Extrait choisi:
* * *

Croatie : après les élections, nouvelles inculpations ?

TRADUIT PAR JEAN-ARNAULT DÉRENS
Publié dans la presse : 22 novembre 2003
Mise en ligne : mardi 25 novembre 2003


Le TPI préparerait trois nouvelles inculpations contre des responsables
croates de haut rang. Le Premier ministre sortant, Ivica Racan, en
était probablement informé. Ces inculpations vont représenter le
baptême du feu pour Ivo Sanader, le dirigeant du HDZ, qui a déclaré
durant la campagne électorale qu’il était prêt à coopérer avec la
juridiction internationale.

Par Ivica Djikic


Ivo Sanader, président du HDZ et futur Premier ministre, va très vite
avoir l’occasion de démontrer s’il était sincère quand il se
prononçait, ces derniers jours, en faveur de la coopération avec le
Tribunal pénal international de La Haye (TPI) : Carla del Ponte tient
sous le coude trois nouvelles accusations contre des citoyens croates,
qui devraient être envoyées à Ivo Sanader dès qu’il aura pris ses
fonctions. Une sorte de cadeau de félicitation pour son succès
électoral. Si Ivica Racan restait Premier ministre, d’ailleurs, les
choses se passeraient de la même manière. Il semble bien que Racan
était au courant de ce scénario, et il a profité de l’inculpation de
Milan Babic, le chef de l’insurrection serbe en Krajina, pour déclarer
que « le Tribunal de La Haye est impartial ». Il s’agissait de préparer
l’opinion publique à ces inévitables nouvelles inculpations de
« chevaliers » croates.

* * *

Données fournies:

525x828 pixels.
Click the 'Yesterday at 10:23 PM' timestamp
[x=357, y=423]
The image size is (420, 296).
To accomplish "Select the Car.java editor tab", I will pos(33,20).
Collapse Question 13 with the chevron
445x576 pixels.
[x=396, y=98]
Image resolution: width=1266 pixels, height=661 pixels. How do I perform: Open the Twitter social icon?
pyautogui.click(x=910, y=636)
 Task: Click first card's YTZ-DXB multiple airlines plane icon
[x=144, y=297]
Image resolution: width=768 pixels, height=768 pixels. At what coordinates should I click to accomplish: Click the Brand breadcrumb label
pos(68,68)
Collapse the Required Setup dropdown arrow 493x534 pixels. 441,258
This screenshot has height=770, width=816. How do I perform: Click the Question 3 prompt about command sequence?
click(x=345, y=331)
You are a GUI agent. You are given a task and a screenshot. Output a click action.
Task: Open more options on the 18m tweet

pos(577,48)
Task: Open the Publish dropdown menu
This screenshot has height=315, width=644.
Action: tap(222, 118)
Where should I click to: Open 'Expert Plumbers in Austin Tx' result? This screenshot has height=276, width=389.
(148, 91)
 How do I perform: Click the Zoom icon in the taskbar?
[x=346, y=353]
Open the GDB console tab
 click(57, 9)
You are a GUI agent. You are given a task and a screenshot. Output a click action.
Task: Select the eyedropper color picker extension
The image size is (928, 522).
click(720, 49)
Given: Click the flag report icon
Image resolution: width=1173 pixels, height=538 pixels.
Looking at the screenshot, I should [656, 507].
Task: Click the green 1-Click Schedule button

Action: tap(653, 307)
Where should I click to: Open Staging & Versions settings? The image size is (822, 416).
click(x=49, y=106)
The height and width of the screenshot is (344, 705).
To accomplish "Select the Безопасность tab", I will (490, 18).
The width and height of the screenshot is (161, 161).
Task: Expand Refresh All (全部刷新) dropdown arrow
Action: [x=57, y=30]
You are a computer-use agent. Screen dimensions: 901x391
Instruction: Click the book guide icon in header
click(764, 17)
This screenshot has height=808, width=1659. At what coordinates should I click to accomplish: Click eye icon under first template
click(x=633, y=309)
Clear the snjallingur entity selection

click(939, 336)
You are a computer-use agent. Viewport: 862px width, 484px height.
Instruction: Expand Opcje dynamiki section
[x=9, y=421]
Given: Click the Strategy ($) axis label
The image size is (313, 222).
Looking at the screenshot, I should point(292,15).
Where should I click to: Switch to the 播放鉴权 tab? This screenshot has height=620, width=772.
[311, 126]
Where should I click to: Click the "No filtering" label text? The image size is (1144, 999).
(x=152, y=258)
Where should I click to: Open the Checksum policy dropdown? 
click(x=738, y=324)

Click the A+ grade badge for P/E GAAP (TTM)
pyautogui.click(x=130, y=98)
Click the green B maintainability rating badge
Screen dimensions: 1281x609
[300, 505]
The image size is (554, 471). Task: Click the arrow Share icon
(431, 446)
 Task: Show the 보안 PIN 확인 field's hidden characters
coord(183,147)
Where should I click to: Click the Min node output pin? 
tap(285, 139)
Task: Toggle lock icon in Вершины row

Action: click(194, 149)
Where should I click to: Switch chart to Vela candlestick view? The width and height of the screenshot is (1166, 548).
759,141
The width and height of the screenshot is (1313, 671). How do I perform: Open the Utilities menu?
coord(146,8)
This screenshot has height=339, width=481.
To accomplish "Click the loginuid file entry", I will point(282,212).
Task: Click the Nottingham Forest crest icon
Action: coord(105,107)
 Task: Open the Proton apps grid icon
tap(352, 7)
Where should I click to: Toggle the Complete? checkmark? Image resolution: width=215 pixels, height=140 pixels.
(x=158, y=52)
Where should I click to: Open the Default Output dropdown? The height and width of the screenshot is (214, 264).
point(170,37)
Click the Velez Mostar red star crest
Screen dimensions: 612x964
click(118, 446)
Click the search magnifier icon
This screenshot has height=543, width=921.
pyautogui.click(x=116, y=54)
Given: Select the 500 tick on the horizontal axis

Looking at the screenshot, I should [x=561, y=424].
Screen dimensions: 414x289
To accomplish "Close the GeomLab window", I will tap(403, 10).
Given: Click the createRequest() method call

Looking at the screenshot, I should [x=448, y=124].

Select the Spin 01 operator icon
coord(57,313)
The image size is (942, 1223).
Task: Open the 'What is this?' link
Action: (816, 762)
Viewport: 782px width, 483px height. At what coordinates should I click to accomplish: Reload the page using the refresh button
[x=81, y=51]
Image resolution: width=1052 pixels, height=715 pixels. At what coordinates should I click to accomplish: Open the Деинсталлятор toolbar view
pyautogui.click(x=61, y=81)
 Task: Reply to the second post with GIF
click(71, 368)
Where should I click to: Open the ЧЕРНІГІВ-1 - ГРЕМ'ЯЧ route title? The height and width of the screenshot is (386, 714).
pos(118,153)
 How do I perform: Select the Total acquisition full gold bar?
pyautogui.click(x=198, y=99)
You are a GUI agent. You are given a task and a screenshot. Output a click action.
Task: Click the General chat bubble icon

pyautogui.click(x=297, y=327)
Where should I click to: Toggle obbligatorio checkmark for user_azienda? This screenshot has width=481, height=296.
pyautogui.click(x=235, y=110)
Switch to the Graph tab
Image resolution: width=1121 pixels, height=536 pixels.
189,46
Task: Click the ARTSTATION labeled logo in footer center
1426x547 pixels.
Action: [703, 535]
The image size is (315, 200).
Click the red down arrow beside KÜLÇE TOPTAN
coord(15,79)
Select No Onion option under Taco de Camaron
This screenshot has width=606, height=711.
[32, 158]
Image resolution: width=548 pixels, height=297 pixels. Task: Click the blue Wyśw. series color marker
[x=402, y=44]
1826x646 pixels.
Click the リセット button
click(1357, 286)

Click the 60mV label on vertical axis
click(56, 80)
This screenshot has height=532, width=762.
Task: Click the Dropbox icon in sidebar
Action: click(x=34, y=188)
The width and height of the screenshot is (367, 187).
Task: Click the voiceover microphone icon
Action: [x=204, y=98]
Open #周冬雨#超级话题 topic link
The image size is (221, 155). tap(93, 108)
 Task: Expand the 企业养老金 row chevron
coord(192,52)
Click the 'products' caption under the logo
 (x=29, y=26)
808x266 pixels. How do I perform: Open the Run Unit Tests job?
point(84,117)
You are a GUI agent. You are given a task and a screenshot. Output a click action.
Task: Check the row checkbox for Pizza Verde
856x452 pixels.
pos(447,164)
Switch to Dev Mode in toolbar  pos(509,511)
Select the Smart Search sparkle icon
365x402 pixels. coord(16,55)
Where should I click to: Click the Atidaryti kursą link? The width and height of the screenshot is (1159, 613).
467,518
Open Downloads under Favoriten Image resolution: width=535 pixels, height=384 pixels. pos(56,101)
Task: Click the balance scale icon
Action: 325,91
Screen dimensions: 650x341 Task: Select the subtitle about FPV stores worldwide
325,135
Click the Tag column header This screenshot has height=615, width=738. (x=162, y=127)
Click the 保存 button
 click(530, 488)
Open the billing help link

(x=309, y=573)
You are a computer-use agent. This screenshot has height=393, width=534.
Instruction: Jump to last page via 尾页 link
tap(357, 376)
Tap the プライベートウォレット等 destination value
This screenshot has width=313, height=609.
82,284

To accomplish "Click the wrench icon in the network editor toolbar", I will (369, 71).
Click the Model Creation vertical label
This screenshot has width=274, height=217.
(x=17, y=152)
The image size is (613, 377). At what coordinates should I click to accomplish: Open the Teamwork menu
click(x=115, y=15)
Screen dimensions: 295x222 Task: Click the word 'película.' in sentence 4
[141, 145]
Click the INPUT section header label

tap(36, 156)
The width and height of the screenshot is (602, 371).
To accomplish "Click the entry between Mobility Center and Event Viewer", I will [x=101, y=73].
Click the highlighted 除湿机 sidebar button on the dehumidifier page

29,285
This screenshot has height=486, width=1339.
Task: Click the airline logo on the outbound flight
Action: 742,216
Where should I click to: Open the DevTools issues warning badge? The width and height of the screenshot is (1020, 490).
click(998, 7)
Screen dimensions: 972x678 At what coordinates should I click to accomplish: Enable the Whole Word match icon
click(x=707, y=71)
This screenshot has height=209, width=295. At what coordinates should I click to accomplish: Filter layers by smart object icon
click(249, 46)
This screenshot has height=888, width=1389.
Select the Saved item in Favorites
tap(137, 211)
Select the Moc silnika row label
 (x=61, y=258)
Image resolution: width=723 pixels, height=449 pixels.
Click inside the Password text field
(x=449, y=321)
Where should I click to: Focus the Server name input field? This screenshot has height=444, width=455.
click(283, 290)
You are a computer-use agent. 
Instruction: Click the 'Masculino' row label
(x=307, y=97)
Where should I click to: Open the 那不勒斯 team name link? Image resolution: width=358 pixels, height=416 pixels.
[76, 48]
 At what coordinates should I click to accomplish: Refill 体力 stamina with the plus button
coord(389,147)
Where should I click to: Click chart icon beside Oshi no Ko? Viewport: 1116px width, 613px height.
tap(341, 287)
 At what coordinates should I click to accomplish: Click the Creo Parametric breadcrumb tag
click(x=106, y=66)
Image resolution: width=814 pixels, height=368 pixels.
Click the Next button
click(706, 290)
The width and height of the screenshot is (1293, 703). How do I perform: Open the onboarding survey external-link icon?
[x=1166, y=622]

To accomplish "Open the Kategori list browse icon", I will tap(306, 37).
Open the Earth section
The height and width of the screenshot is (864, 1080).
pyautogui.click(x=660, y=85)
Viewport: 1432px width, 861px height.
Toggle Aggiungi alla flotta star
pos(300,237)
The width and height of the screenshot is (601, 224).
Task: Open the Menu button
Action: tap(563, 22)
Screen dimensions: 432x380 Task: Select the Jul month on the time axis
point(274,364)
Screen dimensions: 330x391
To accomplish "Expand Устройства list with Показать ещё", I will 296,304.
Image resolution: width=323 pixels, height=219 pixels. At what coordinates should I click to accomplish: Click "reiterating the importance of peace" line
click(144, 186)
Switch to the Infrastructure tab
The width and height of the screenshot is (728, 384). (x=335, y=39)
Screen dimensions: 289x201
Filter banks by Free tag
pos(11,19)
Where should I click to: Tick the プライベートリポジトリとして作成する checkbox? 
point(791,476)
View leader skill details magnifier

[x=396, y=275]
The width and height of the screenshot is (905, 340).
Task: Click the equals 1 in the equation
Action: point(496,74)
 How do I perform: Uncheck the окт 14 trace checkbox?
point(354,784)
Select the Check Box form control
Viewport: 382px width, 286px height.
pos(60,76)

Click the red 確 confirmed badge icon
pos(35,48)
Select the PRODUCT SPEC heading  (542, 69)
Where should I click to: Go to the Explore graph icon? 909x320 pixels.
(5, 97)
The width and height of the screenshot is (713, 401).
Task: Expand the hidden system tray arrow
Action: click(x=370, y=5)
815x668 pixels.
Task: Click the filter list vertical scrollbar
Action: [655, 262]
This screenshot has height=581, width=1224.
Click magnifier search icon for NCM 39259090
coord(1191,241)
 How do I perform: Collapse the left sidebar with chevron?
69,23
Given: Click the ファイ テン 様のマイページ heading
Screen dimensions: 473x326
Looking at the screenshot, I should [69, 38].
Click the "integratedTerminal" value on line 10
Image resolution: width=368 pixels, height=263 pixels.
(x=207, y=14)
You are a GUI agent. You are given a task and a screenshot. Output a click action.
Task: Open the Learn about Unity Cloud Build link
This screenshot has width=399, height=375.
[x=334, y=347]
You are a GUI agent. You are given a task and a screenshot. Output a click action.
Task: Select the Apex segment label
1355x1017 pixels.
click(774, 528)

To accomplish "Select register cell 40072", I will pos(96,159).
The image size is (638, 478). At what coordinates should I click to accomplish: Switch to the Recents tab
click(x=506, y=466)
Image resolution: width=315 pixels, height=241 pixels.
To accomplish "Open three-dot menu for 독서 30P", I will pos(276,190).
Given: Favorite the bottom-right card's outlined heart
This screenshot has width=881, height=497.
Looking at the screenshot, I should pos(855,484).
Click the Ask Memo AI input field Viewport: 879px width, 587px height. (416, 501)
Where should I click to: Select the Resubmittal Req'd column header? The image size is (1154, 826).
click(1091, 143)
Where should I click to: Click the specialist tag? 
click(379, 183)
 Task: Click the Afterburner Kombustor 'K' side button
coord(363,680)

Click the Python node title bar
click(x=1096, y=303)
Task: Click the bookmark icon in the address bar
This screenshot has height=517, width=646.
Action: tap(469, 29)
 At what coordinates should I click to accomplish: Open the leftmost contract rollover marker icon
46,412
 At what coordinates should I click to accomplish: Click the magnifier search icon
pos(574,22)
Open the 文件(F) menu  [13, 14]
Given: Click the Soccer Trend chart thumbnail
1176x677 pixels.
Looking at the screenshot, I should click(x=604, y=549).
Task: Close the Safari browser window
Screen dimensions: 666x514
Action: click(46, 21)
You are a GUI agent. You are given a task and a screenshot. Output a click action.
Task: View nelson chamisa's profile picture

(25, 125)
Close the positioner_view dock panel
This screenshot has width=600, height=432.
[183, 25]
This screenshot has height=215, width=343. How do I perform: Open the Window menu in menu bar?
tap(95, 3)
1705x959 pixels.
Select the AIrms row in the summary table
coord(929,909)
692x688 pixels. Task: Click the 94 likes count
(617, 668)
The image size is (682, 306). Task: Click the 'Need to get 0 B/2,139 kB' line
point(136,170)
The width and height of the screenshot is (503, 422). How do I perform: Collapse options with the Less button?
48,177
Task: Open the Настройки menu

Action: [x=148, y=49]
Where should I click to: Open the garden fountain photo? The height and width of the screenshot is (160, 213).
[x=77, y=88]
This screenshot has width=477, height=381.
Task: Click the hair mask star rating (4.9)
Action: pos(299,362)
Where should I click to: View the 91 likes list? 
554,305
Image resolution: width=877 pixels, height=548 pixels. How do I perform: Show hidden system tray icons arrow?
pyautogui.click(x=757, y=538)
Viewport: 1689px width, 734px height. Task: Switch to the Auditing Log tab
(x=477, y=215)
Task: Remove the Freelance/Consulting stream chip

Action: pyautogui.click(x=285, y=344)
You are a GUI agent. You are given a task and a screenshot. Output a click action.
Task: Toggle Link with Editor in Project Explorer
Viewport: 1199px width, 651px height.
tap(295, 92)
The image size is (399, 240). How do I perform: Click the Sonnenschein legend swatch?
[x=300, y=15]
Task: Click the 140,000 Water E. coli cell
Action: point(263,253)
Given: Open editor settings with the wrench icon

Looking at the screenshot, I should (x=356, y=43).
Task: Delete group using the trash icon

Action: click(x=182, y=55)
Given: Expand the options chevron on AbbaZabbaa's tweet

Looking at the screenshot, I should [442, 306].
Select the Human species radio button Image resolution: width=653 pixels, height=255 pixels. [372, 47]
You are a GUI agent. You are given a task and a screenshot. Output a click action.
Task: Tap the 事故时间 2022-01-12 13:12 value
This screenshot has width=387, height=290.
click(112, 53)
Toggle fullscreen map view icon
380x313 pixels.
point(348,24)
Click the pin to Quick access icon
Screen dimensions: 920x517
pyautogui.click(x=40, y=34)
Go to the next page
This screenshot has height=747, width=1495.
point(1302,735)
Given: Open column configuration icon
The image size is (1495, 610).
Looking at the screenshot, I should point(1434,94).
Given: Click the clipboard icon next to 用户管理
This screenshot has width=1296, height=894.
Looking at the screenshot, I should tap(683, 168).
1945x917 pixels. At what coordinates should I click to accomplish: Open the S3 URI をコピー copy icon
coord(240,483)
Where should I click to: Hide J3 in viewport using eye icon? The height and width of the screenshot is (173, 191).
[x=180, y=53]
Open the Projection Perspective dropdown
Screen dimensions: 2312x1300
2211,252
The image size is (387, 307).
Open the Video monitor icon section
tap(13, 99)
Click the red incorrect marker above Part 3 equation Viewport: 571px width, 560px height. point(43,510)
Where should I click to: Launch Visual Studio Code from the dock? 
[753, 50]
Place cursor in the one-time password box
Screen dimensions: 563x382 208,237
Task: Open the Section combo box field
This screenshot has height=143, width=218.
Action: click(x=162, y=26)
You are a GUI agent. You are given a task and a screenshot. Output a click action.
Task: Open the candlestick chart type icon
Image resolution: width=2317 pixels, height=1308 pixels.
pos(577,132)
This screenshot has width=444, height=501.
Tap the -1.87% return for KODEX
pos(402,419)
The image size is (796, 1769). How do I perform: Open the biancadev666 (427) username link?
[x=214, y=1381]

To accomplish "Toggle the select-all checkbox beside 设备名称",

* * *

Travail à faire:
• 1. Répondez à ces questions sur l'article :
(a) Selon le chapeau, quel dirigeant du HDZ s'est dit prêt à coopérer avec la juridiction internationale pendant la campagne électorale ?
(b) Combien de nouvelles accusations contre des citoyens croates Carla del Ponte tient-elle sous le coude ?
(c) Quelle fonction l'article attribue-t-il à Milan Babic ?
• 2. Reformulez en liste numérotée, sans les lignes vides, la partie du listing qui va de sa première ligne jusqu'à la ligne contenant "Collapse the Required", ces deux lignes comprises.

Corrigé de l'exercice:
• 1.
(a) Ivo Sanader.
(b) Trois.
(c) Il est le chef de l'insurrection serbe en Krajina.

• 2.
1. 525x828 pixels.
2. Click the 'Yesterday at 10:23 PM' timestamp
3. [x=357, y=423]
4. The image size is (420, 296).
5. To accomplish "Select the Car.java editor tab", I will pos(33,20).
6. Collapse Question 13 with the chevron
7. 445x576 pixels.
8. [x=396, y=98]
9. Image resolution: width=1266 pixels, height=661 pixels. How do I perform: Open the Twitter social icon?
10. pyautogui.click(x=910, y=636)
11.  Task: Click first card's YTZ-DXB multiple airlines plane icon
12. [x=144, y=297]
13. Image resolution: width=768 pixels, height=768 pixels. At what coordinates should I click to accomplish: Click the Brand breadcrumb label
14. pos(68,68)
15. Collapse the Required Setup dropdown arrow 493x534 pixels. 441,258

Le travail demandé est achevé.